Tombé sous le charme de la jeune Anne Boleyn, il étudie avec plus d’entrain son problème à partir de l’année 1527. Pour lui, les Ecritures disent une chose : Dieu le punit d’avoir épousé la femme de son frère. Il n’aura pas de fils tant qu’il vivra en état de péché. Mais Clément VII refuse de déclarer nul son mariage, s’appuyant sur la dispense que lui avait octroyé son prédécesseur, Jules II. Pour lui, le mariage est valide.

 

Seule porte de sortie : que Catherine accepte de se retirer dans un couvent.
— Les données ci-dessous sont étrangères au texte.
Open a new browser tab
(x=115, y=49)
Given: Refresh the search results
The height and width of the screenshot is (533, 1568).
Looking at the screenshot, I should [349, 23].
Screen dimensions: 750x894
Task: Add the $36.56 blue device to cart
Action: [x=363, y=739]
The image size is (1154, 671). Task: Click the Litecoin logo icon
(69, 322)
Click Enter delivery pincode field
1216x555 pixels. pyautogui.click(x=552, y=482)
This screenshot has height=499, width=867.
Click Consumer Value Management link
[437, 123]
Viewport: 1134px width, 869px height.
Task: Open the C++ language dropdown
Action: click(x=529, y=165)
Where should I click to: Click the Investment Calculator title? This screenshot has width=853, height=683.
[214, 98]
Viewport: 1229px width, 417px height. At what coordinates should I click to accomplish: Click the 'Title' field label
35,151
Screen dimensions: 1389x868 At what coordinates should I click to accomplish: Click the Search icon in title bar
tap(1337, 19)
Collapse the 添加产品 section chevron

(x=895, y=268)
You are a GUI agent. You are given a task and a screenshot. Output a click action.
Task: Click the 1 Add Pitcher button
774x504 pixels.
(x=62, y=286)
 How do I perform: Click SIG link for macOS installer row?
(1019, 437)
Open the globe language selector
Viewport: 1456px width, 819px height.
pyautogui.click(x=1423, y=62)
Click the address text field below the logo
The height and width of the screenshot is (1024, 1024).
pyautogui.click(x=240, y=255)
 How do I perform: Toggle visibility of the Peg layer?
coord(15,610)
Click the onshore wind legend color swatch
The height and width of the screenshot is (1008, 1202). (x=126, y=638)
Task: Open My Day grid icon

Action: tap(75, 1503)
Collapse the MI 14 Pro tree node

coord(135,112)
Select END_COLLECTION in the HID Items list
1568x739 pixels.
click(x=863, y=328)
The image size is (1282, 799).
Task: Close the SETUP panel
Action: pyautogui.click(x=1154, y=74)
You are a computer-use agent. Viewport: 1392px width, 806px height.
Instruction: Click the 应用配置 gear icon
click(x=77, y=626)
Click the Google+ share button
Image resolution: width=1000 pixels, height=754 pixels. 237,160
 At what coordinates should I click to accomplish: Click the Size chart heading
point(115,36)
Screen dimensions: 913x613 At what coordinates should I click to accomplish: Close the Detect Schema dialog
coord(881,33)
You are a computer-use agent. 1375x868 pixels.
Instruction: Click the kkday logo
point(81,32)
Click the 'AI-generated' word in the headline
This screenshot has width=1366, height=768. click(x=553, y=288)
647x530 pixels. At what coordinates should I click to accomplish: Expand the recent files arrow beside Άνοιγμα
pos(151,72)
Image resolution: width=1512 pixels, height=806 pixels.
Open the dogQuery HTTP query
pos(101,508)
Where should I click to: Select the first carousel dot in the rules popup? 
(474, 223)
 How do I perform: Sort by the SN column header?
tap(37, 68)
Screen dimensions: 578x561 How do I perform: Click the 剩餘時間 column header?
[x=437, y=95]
Mais toute dévote qu’elle est, Catherine refuse. Soutenue par le Vatican et son puissant neveu, l’Empereur du Saint-Empire Romain Germanique, Charles Quint, elle veut faire valoir ses droits de reine.

 

Le roi écumera les missions diplomatiques et les envoyés au Vatican avec l’aide de son premier ministre, le cardinal Wolsey. En vain. Le Pape refuse de délier ce qui, selon lui, a été lié par Dieu.

 

Henri VIII mène son épouse devant un tribunal, mais elle ne fléchit pas. Désormais persuadé qu'il ne pourra sauver son âme qu’en défaisant son mariage avec Catherine d’Aragon, Rome, selon lui, ne lui laisse qu'une solution : la séparation. Henri VIII qui a toujours été un soutien inconditionnel du Pape s’y résous en 1531.

 

Anti-papisme

 

A l’époque, la réforme protestante s’étend en Europe, notamment sous l’impulsion de Luther. Mais Henri VIII rejette absolument ces préceptes. Il n’y a que la papauté qui lui pose problème. Il crée donc une Eglise dont les rites et les croyances diffèrent peu du catholicisme romain : l’Eglise anglicane ou Eglise d’Angleterre. Le roi rédige lui-même un livre de prière ‘’the Book of Common prayer’’ et s’autoproclame ‘’chef de l’Eglise et du clergé d’Angleterre’’.

 

L’archevêque de Canterbury – nommé par Clément VII – invalide le mariage d’Henri VIII et Catherine d’Aragon en 1533. Le roi épousera Anne Boleyn quelque mois plus tard.

 

En 1536, lorsqu’il pense avoir été ensorcelé par sa seconde épouse, et qu’il l’a fait exécuté, il ne remet pas en cause sa réforme. Il y est certainement encouragé par un entourage virulent, comme son premier ministre Thomas Cromwell.

 

Après la mort du souverain, l’Eglise anglicane sera remise en cause par sa fille, Mary Tudor, puis connaîtra expansion et tumultes jusqu’à aujourd’hui où les conservateurs anglo-catholiques menacent d’une scission.